既存メディアの抱える問題と、ネットメディアの興隆とを提示している。タイトルでは「ブログ論壇」と銘打っているが、ブログのみならず2chやニコニコ動画等も含むネットメディア対新聞やTV等の既存メディア、という構図でメディアを論じている。全体的にネットメディアに関する種種雑多な内容を取り扱っているため、総花的で内容がわかりにくくなっている感は否めない。どうせなら、ブログに焦点を絞った方がわかりやすかったように感じる。

「既存メディアが信用を失い、ネットメディアが社会的影響力を増している」というのが大きな主張の1つだが、根拠が薄い。例えば、ネットが炎上したところで、どれくらいの数のユーザが炎上に関わっているのかは全くわからないので(頑張れば、1人でも炎上は起こせる)、リアルの世界とネットの世界との関連性等について、もう少し分析が必要だと思う。少なくとも私は、社会の中で「既存メディアが信用を失っている」印象も、「ネットメディアが影響力を増している」印象も、持っておりません。
但し、この点を補足すると、私個人としては、既存メディアをあまり信用しなくなっているし、ネットからの情報から影響を受ける機会は増えています。ネットの情報は玉石混交とはよく言われる話ではありますが、マスメディアの情報だって十分に玉石混交なわけで、どっちもどっちじゃないかと。つまりは、マスメディアもネットも全て玉石混交の情報源だから、両方並列に扱ってもいいんじゃないかなぁというのが、私の今の考えです(そうすると、マスメディアのビジネスモデルは崩壊しますが)。

この本を読んで私が考えたこと。
ネットの登場によって情報のインフレーションが起こっているので、「提供する情報量を増やす」(情報の薄利多売)か「情報の質を上げる」(質の向上による情報単価の維持)を増やすか、或いは「インフレーションが起こっていない分野で勝負する」か、のいずれかしか、マスメディアが提供する情報の価値(総量)を維持することはできません。この構図は製造業と一緒(ネット上のブロガーたちが新興国で、マスメディアが先進国)。
この点検討すると、情報量の増加はユーザが求めているかどうかは疑わしく(処理しきれない)、質の向上もユーザにはわかりづらい。よって、マスメディア側がこれに対抗するには、「個」が参入しづらい分野に特化していくしかないと考えます。例えば、「編集(特に映像)」とか「一度に提供できる情報量の豊富さ(情報の一覧性は、ネットは新聞には勝てないと思う)」とか「マスだからこそ可能な圧倒的な情報分析力」とかがマスメディアの提供可能な付加価値かな。
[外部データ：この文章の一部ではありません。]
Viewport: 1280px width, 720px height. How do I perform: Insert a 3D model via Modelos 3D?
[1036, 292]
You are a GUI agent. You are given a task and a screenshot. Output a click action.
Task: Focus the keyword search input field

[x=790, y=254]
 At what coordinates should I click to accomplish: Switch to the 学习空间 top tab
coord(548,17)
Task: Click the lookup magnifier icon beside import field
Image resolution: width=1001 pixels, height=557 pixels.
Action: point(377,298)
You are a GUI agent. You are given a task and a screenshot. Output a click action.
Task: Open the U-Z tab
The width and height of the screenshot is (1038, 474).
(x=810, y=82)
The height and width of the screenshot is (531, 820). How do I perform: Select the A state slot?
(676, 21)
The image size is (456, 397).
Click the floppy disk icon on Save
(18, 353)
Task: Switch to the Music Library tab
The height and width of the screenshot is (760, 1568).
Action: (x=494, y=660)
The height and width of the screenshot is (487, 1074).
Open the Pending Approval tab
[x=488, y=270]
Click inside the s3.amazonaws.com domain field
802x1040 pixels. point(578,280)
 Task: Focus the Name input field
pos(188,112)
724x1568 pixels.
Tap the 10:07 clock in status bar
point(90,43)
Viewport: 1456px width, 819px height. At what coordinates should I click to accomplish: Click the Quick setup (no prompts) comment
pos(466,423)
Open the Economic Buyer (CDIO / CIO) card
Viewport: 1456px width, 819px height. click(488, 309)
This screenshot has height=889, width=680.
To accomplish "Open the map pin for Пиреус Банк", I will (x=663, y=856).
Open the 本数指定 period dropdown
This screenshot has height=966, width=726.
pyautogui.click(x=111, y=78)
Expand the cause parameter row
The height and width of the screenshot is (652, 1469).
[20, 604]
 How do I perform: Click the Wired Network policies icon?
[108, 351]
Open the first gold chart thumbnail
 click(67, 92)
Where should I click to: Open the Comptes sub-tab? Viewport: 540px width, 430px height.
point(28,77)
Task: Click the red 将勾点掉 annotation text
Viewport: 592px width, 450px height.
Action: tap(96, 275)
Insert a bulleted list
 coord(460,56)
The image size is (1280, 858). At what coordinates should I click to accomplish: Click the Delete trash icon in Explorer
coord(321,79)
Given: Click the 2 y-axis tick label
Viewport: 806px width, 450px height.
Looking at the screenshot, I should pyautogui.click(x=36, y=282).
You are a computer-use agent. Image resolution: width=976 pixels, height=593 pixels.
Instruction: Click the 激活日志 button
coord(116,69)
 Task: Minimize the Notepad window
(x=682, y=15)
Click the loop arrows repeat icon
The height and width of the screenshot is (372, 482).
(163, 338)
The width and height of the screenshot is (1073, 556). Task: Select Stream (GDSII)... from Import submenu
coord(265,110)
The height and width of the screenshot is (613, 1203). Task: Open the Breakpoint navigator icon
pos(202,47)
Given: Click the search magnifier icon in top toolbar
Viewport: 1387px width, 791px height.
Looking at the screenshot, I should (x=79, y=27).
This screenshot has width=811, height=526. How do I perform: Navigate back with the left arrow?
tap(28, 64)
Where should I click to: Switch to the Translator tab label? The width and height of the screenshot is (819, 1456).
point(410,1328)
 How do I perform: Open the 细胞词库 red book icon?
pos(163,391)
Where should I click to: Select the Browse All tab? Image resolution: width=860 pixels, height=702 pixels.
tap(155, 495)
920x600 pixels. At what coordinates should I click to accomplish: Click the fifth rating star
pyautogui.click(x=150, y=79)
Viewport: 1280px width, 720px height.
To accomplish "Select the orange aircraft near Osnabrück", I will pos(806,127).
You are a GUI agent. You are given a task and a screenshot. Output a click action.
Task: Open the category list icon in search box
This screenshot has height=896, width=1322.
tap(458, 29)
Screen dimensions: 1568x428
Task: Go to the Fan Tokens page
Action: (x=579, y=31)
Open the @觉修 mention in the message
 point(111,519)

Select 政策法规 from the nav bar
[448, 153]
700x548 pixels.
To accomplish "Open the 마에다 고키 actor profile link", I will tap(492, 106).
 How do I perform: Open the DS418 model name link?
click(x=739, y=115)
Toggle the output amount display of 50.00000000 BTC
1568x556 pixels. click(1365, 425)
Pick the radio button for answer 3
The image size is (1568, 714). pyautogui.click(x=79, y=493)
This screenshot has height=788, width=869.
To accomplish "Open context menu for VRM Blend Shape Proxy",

こうした付加価値の向上を考えずに、「既存の媒体と同一物を有料でネット化」なんてしても、利益に結びつくわけがありません。想像力の欠如も甚だしい。
「知る権利」と言いながら他方でネット規制を訴えるメディアなんて、ちゃんちゃらおかしくて相手してられませんが、情報のインフレを防いでビジネスモデルを維持しようとする点では、まだまともな発想です。

<オススメ度>薄い本なんで、読んでもいいとは思う。ネットに関する種々の社会状況を知りたければ、という感じ。